ALOE-VEIL—seeks to create a sustainable, culturally grounded environment where Aloe Vera can be cultivated, processed, and reintegrated into revived traditional healing systems. The design employs passive environmental strategies such as fog-harvesting mesh, evaporative cooling, palm-frond shading, and terraced planting structures to generate ideal growing conditions while reducing ecological strain. Spatially, ALOE-VEIL is organized into zones of varying access: private research and processing facilities, semi-public healing pods, and public educational landscapes—each facilitating different aspects of cultivation, healing, and community interaction.

The central objective is to craft a new architectural typology that merges ecological resilience with cultural continuity. By enabling the intergenerational transmission of Nubian healing knowledge and supporting the regeneration of Aloe Vera as a medicinal resource, ALOE-VEIL becomes both a physical and symbolic structure—one that shelters memory, revives tradition, and reclaims healing as a spatial act.

Project description

The scope of ALOE-VEIL involves the architectural reimagining of a healing and cultivation complex that addresses both environmental and cultural fragmentation resulting from the displacement of Nubian communities after the construction of the Aswan High Dam. One of the profound cultural losses that followed this event was the disappearance of traditional medicinal courts—intimate, climate-responsive spaces where healing rituals, herbal remedies, and communal care once took place. In their place, modern concrete housing developments emerged, often characterized by sealed interiors, mechanical cooling, and standardized finishes that erased the tactile, climatic, and ritual essence of Nubian healing architecture.

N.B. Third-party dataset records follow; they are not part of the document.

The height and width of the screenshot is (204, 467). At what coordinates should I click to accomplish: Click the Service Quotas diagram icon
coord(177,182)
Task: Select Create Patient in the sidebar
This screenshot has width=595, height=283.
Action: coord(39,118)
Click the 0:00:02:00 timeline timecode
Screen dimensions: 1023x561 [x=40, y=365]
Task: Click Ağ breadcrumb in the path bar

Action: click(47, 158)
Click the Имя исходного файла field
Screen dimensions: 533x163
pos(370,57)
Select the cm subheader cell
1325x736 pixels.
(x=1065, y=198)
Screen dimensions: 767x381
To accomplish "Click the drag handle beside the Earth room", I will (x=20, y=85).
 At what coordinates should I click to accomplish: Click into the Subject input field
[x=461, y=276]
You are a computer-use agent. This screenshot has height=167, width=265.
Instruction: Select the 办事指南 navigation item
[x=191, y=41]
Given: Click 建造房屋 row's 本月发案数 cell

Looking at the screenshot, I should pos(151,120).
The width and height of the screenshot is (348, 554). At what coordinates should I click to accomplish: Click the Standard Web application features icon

ALOE-VEIL responds by reinstating these lost spatial values through a design rooted in passive environmental systems and natural materials. The complex includes a network of C-shaped cultivation modules, fog-harvesting cooling units, and palm-frond-clad healing pods that reinterpret the communal and climatic logic of traditional courts. The solution incorporates zones for Aloe Vera cultivation, leaf resting and processing, therapeutic application, research, and cultural education—organized along the site's natural contours using gabion terraces, palm-trunk structures, and evaporative cooling skins.

By merging sustainable agriculture with the spatial rituals of Nubian healing, ALOE-VEIL offers a holistic framework for cultural resilience and ecological regeneration—reviving not just a plant, but the architecture of healing itself.

Technical information

The main structure is composed of vertically bundled palm trunks, structurally reinforced by tri-webbed steel columns that provide stability and elevation across the contoured site. The outer skin features woven palm fronds that offer natural shading and evaporative cooling, while a fog-harvesting mesh beneath enables passive irrigation and helps regulate interior temperatures. Gabion retaining walls filled with local stone support the terrain and serve as surfaces for resting and drying harvested Aloe Vera leaves. Internally, tiered palm wood shelves wrap around a spiral ramp, ensuring ideal airflow and sunlight exposure for cultivation.